- [To-do list]:
1. The passage on Ethereum's prospects names the things that the argument for AI agents choosing Ethereum rests on. List every one of them.
2. In the passage on Ethereum's prospects, what is Ethereum expected to integrate for quantum readiness?
3. Write the next part of the passage on Ethereum's prospects, starting after its last sentence.

- [Quoted passage]:
==*==

Zero-knowledge proof technology has come a long way. The ZK-centric scaling roadmap is looking increasingly competitive, and interoperability between L2s is expected to be solved soon. This addresses one of the longest-standing criticisms of Ethereum's rollup-centric approach — the fragmentation problem.

6. AI Agents May Need Ethereum

If AI agents eventually use crypto rails at scale — and there is a credible case that they will — Ethereum may be the strongest candidate for receiving that activity outside of centralized players. The argument rests on Ethereum's credible neutrality, security track record, and EVM network effects.

The agentic use case on Ethereum's L1 would likely be higher-value, lower-throughput activity — think credit, lending, and borrowing rather than micropayments. That maps well to Ethereum's current architecture. And if the agentic market grows to outpace how humans use crypto today, capturing even a fraction of it would be transformative.

7. Quantum Readiness

Bitcoin has historically been unable to move fast on the development side, and quantum computing is a real (if distant) concern — particularly around the Satoshi wallet. Wall Street understands this risk intuitively. Ethereum, by contrast, is expected to integrate lattice-based signatures or equivalent solutions. If quantum anxiety grows, some portion of Bitcoin's $1T+ market cap could rotate into ETH as a hedge.

==*==

- [Given records]:

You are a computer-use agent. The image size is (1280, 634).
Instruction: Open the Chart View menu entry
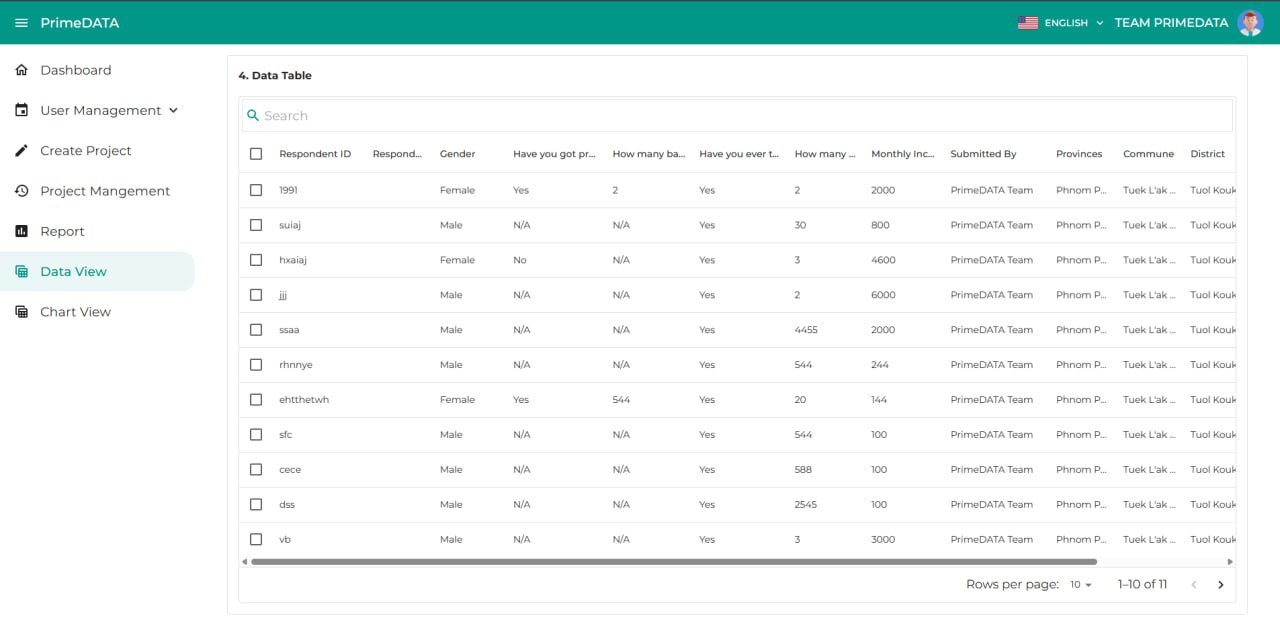click(x=75, y=311)
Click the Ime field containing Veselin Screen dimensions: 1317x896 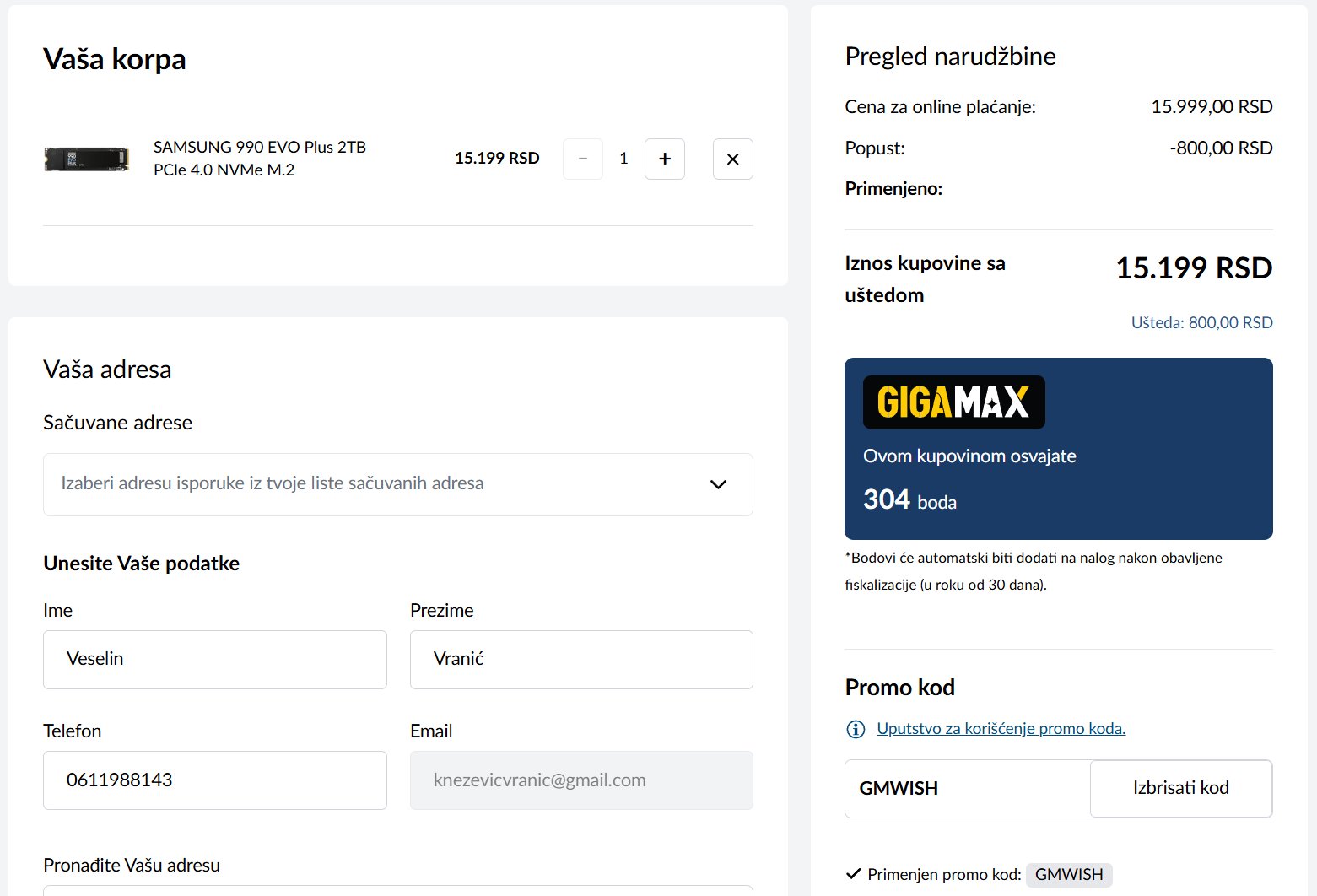point(215,660)
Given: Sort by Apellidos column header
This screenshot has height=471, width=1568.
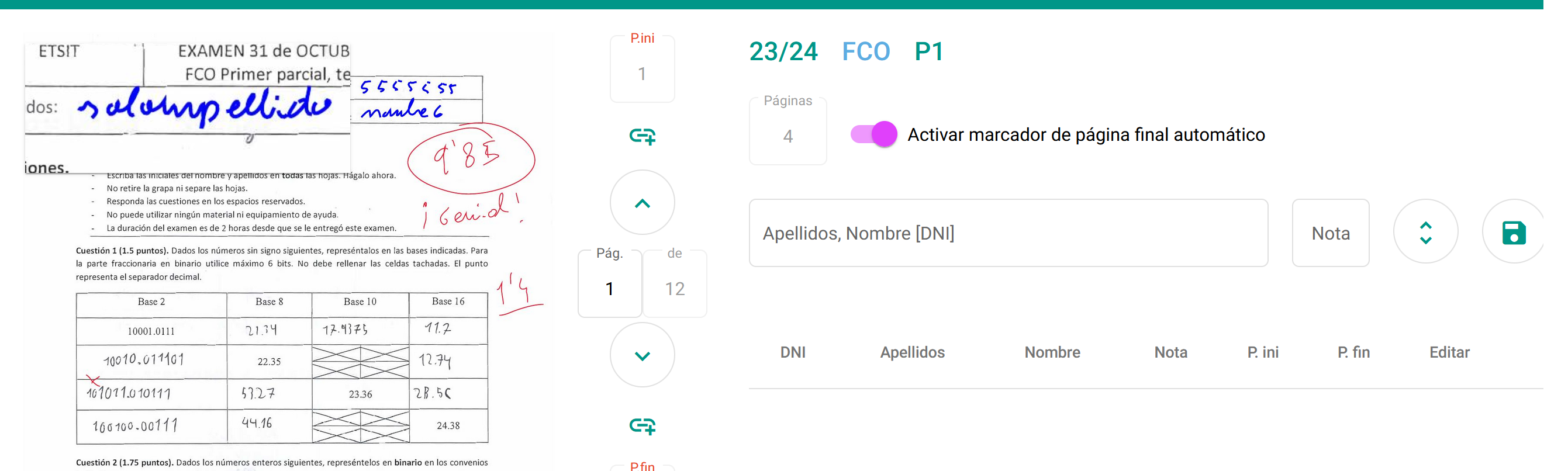Looking at the screenshot, I should (912, 352).
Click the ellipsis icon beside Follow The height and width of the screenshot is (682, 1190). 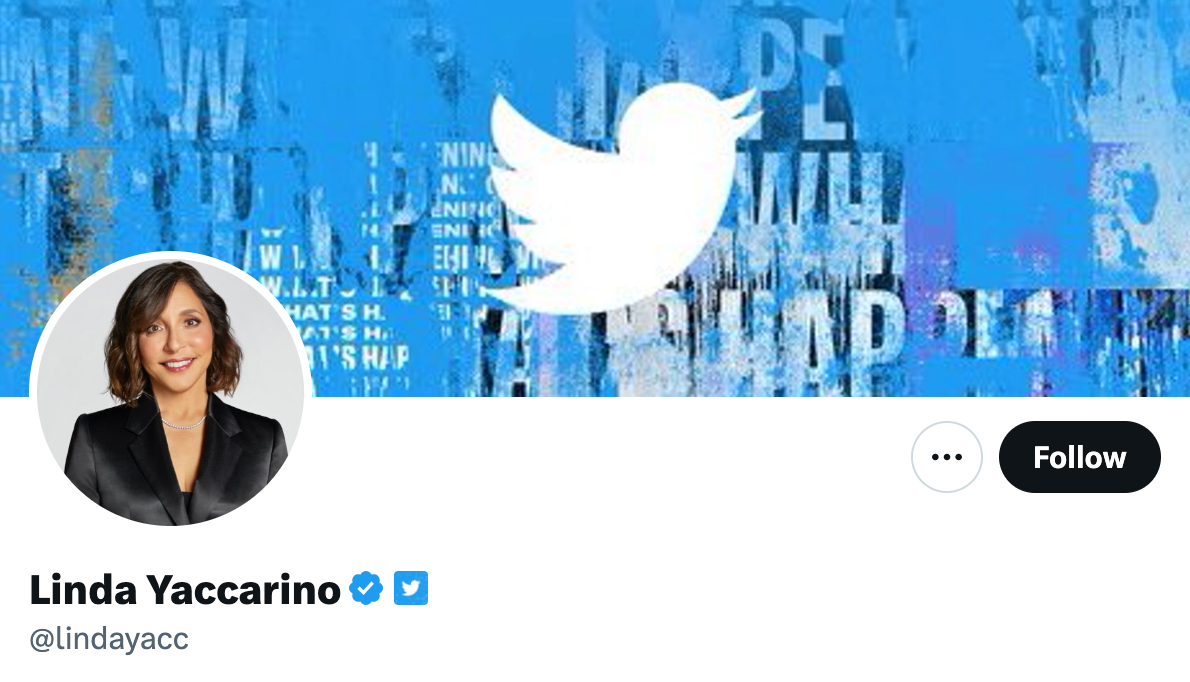click(x=946, y=457)
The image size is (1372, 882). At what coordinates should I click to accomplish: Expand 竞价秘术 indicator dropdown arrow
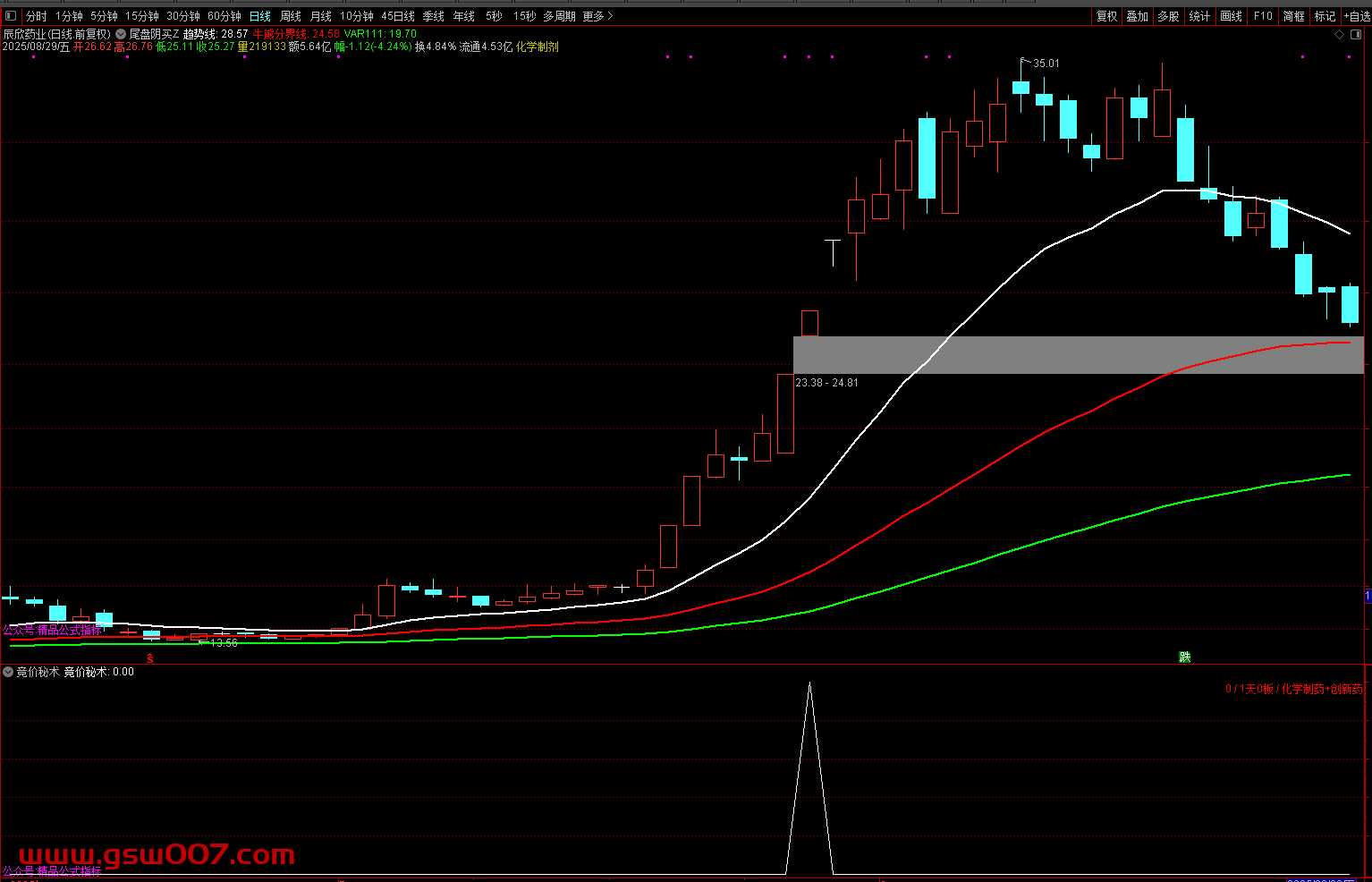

==*==

- [Task-by-task outputs]:
1.
- Credible neutrality
- Security track record
- EVM network effects

2. Lattice-based signatures or equivalent solutions.

3.
8. The App-Chain Thesis Is Failing

Launching your own chain or rollup is "not really a thing anymore." Unichain's experience illustrated that going to an isolated L2 was net-negative. Activity is migrating back to mainnet. This consolidation trend benefits Ethereum's L1 directly.

9. The Largest Ecosystem by Far

Ethereum still has the largest ecosystem in crypto — and it is not close. Solana remains "way thinner" as an ecosystem. When institutional players — banks, asset managers — look into the space for the first time, they ask a simple question: where are the people, the liquidity, and the users? Ethereum has the decisive lead.

The Bear Case for Ethereum

The bull case is real, but so are the structural risks. Several of these are long-standing debates that were never fully resolved.

1. Leadership Is Not Inspiring

The Ethereum Foundation's leadership is a consistent source of concern. The hosts drew a pointed analogy to Disney: Bob Iger built Disney into a juggernaut, groomed Bob Chapek as his replacement, then came back when he did not like Chapek's direction.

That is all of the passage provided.